Consecration Crosses CoM

Discussion in 'Lost wax casting' started by Kurtis Kiesel, Jul 14, 2018.

  1. Kurtis Kiesel

    Kurtis Kiesel Silver

    Starting pictures of my wax model I am assembling.


    IMG_20180714_211327583-800x450.jpg
    IMG_20180714_211338452_TOP-600x1067.jpg

    I made the bottom rung and just made a bunch of copies, I am now fuzing them and adding a reciever for candle holder arm.

    How thin is to thin? I might be under 5mm thickneess.
     
    Last edited: Jul 15, 2018
    Jason likes this.
  2. DavidF

    DavidF Administrator Staff Member Banner Member

    Really cool looking cross. I dont think you will have any trouble getting it to fill completely.
     
  3. Al2O3

    Al2O3 Administrator Staff Member Banner Member

    Kurtis,

    It is quite striking in appearance. How did you make the master pattern from which you pulled the mold and the waxes?

    Best,
    Kelly
     
  4. Jason

    Jason Gold

    Nice wax work. I hate metric. 5mm is 13/64" It will fill. I have bronze that filled down to 1/8" rod that was a couple inches long. POUR IT HOT.

    Not being of the catholic faith, how do you USE one of these when consecrating a marriage? :eek:
     
  5. Kurtis Kiesel

    Kurtis Kiesel Silver

    Consecration Crosses are for buildings. Permanent church buildings are consecrated, and the crosses mark the building as consecrated. So they don't pertain to marriage. The chaple will get 4 crosses, but churches get 12 traditionally. They must be metal or stone by the old rubrics.
     
  6. Kurtis Kiesel

    Kurtis Kiesel Silver

    It was made by sculpting sculpy, I cheated a little with the stem, which is a 3/8th steel rod I found.
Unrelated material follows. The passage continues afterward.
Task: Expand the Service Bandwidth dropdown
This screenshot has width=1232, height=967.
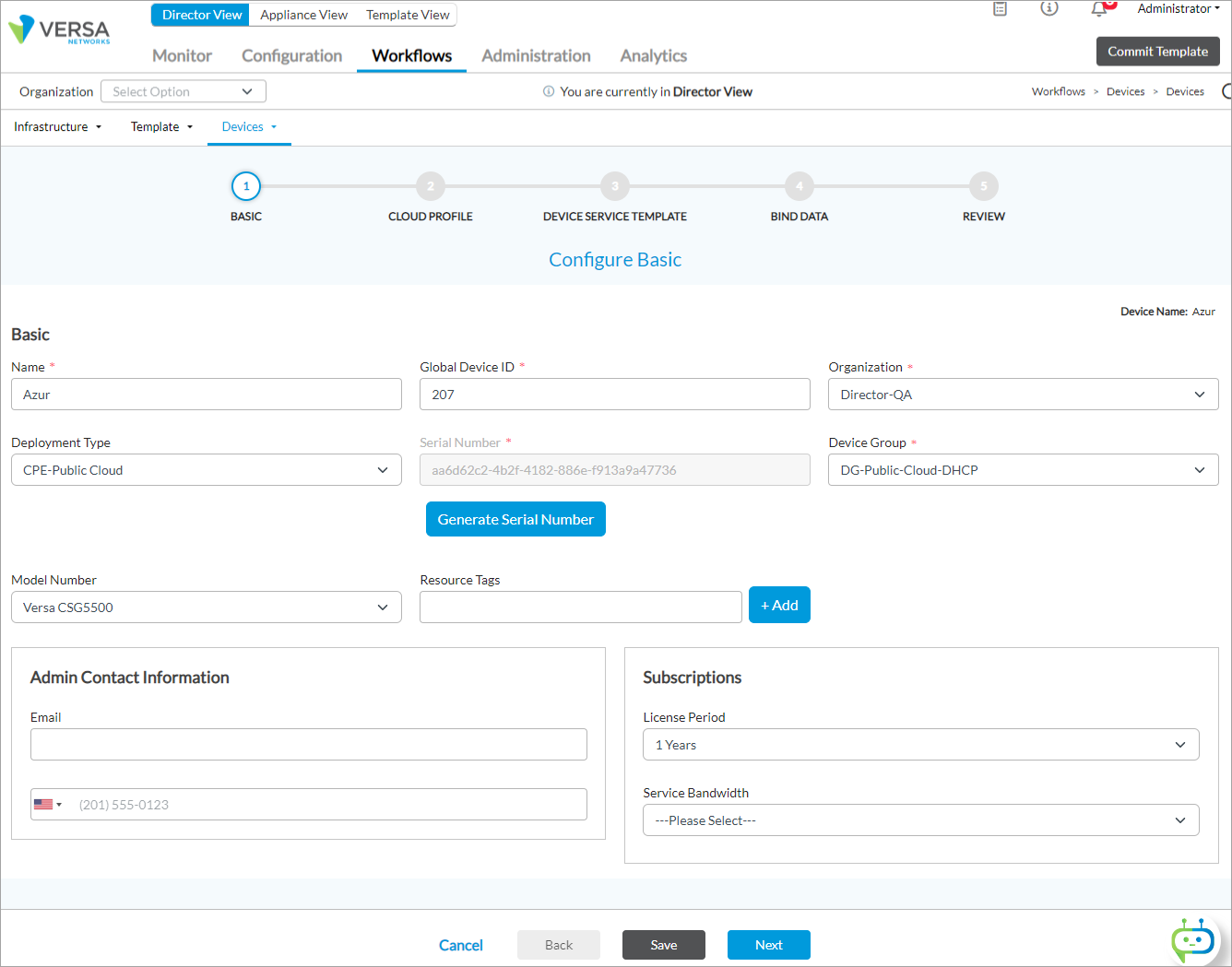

The sculpture was destroyed by the negative mold but here is the last picture I took of it. IMG_20180710_220457652-600x1067.jpg IMG_20180710_220504849-600x1067.jpg
     
    Jason likes this.
  7. Jason

    Jason Gold

    Awesome. It's a cool piece. I learned something new today. I always thought it was about getting laid when ya get married. :p

    Sculpey is pretty cool to work with. I like how you can keep on baking it as you add stuff and lock in details. It breaks on me sometimes when removing from silicone molds, but who cares by then, it did its job. Did you see the old ladies gave me a couple of thumbs down in that extruder video? They got butt hurt when I called it little girl clay. :D
     
  8. Kurtis Kiesel

    Kurtis Kiesel Silver

    "Little girl clay" is exactly what sculpey is. You called it like you see it, and facts are facts. I like the "Firm Super Sculpey" product, it is more for teenage girls than the 6-11 year old crowd. Yet, I will use the white or flesh colored stuff too just depends on the project, time and other factors. But the walmart color blocks... yeah it doesn't get more "fun" than that stuff.

    I think it is safe to use the Firm Super Sculpey for small thin pieces or projects you are willing to build up with tin foil and wire. Life size statue? No way. It is a medium that has its place as all tools do.
     
  9. Jason

    Jason Gold

    Any progress on your crosses? Please tell me you are going to cast these in BRONZE! I'd be interested in seeing the silicone mold setup for this. I always have a bear of a time running open face molds and would like a new tool for my arsenal of ideas. I'm guessing from the one photo that has a pencil, these are about 12" tall? Small tip for ya... Seeing these are thin, after your third layer of shell, WRAP those with some 20thou stainless steel safety wire. If ya don't, the thin edge of the crosses can blow out the shell. Don't worry about the wire, it will come off easily during breakout. ;)
     
  10. Kurtis Kiesel

    Kurtis Kiesel Silver

    Update:

    Sorry about being quiet... Been working the day job at night, and built a structure at the farm.... Back to the project.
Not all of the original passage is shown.